Dà lezioni di latino a Giulio Einaudi, e lo introduce
nella "confraternita" degli ex allievi del
D'Azeglio (così la chiama Mila) fra i quali ci
sono "Ces" o "Paves" o il "Barone"
ovvero Cesare Pavese; "Agenzia Tass" o "il
barbuto Lion dei Monti Urali", che è Leone
Ginzburg, soprannominato così perché nato
in Russia; Norberto Bobbio, detto "Bindi",
e poi anche Vittorio Foa, Giulio Carlo Argan, Ludovico
Geymonat; un giovane professore, Franco Antonicelli,
e altri.
Il melodramma di Giuseppe Verdi
Nell'ateneo torinese, Mila si laurea in Lettere a 21
anni, con una tesi intitolata "Il melodramma di
Giuseppe Verdi". Quella tesi, su interessamento
del filosofo napoletano Benedetto Croce, sarà
pubblicata nel 1933, con quello stesso titolo, dalla
casa editrice Laterza di Bari: è la prima pubblicazione
che il giovane musicologo torinese dedica a Verdi, compositore
su cui, negli anni successivi, ritornerà innumerevoli
volte.
La
passione per la montagna
E' negli anni del liceo e dell'Università che
Massimo Mila si avvicina alla montagna: la sua passione
nasce a Coazze, grazie alle spinte della madre e alle
prime escursioni sulle cime della Valsangone.
Il suo interesse per l'alpinismo lo porterà a
frequentare tutti i Gruppi delle Alpi, affrontando salite
impegnative che gli apriranno, in seguito,le porte del
prestigoso Club Alpino Accademico Italiano.
Fra i suoi "maestri d'alpinismo" ci fu anche
Renato Chabod.
Una passione per la montagna quella di Mila intesa come
ricerca costante di nuovi e più impegnativi traguardi
che l'avrebbe portato a "collezionare" una
lunga serie di "Quattromila", di qua e al
di là delle Alpi, ed anche alcuni "Cinquemila"
su vette extraeuropee.
L'opposizione
al Regime Fascista
Nell'ambiente di Torino, Mila matura presto in lui l'opposizione
al regime fascista. Viene incarcerato una prima volta
nel 1929 per attività antifascista. Aderisce
al gruppo torinese di "Giustizia e libertà"
e, il 15 maggio del 1935 è arrestato per la seconda
volta, insieme con i suoi amici Einaudi, Ginzburg, Foa,
Antonicelli, Bobbio, Pavese, Carlo Levi e Luigi Salvatorelli.
Viene condannato dal Tribunale Speciale a sette anni
di reclusione.
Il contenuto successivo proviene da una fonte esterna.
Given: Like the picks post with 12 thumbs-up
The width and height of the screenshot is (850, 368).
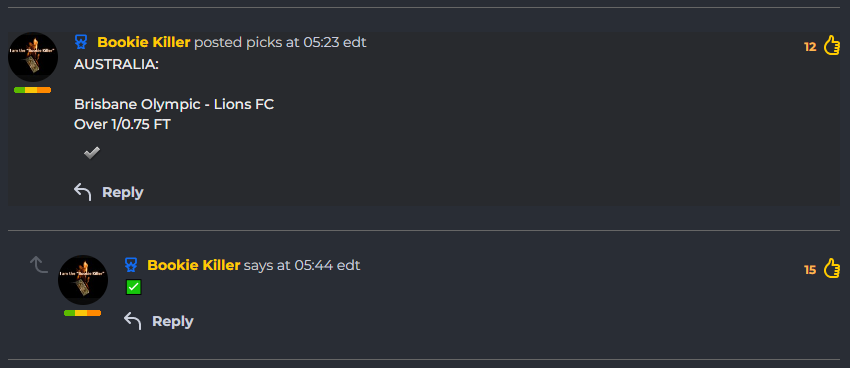Looking at the screenshot, I should pyautogui.click(x=832, y=45).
Nel carcere di Civitavecchia divide la
cella con Vittorio Foa, Riccardo Bauer e Ernesto Rossi.
Dopo
la sua liberazione, avvenuta nel 1940, collabora con
Einaudi e la sua casa editrice: qui ha come amici e
compagni di lavoro Giaime Pintor, Felice Balbo, Cesare
Pavese e Leone Ginzburg.
Con l'armistizio dell'8 settembre '43, si unisce alla
Resistenza entrando nelle formazioni di "Giustizia
e Libertà" che operano in Canavese e nelle
valli di Lanzo; più avanti aderisce al Partito
d'Azione.
L'insegnamento
Nel
dopoguerra, il Conservatorio "Giuseppe Verdi"
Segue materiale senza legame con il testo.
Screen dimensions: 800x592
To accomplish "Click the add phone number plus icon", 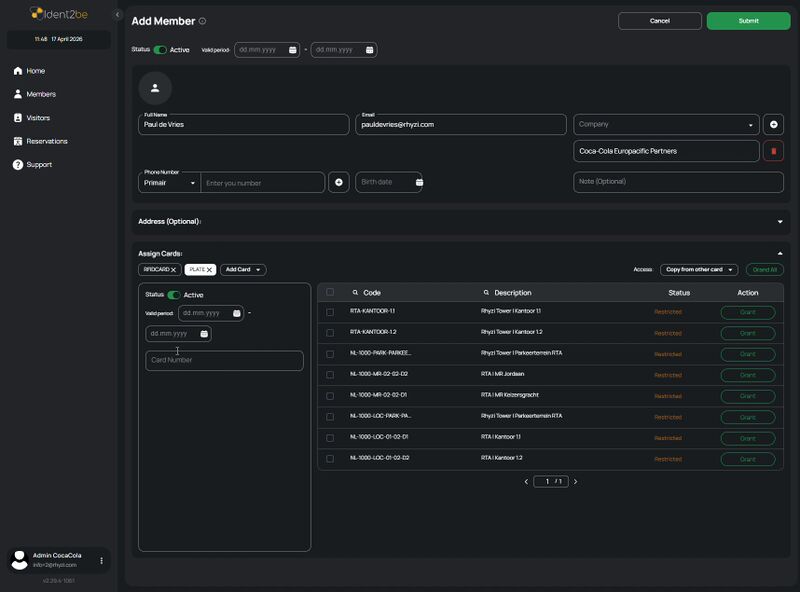I will (x=339, y=182).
di Torino lo chiama ad insegnare Storia della musica,
l'Università gli offre nel 1962 l'insegnamento
per incarico che ricoprirà fino al 1975. Collaboratore
della casa editrice Einaudi, è critico musicale
de "L'Unità" di Torino (1946-67) e
del settimanale "L'Espresso" (1955-67), e
dal 1967 passa al quotidiano "La Stampa".
Membro dell'Accademia di Santa Cecilia dal 1956, svolge
anche attività letteraria (traducendo, fra l'altro,
opere di Goethe, Schiller, Gotthelf, Hesse, Wiechert,
e l'autobiografia di Wagner). Dal 1967 è condirettore
della Nuova Rivista Musicale Italiana.
Il 26 febbraio 1981 è coinvolto in un gravissimo
incidente automobilistico, nel quale perde la vita la
moglie. Nel 1985 riceve il Premio internazionale "Feltrinelli"
dell'Accademia dei Lincei.
Muore a Torino il 26 dicembre del 1988.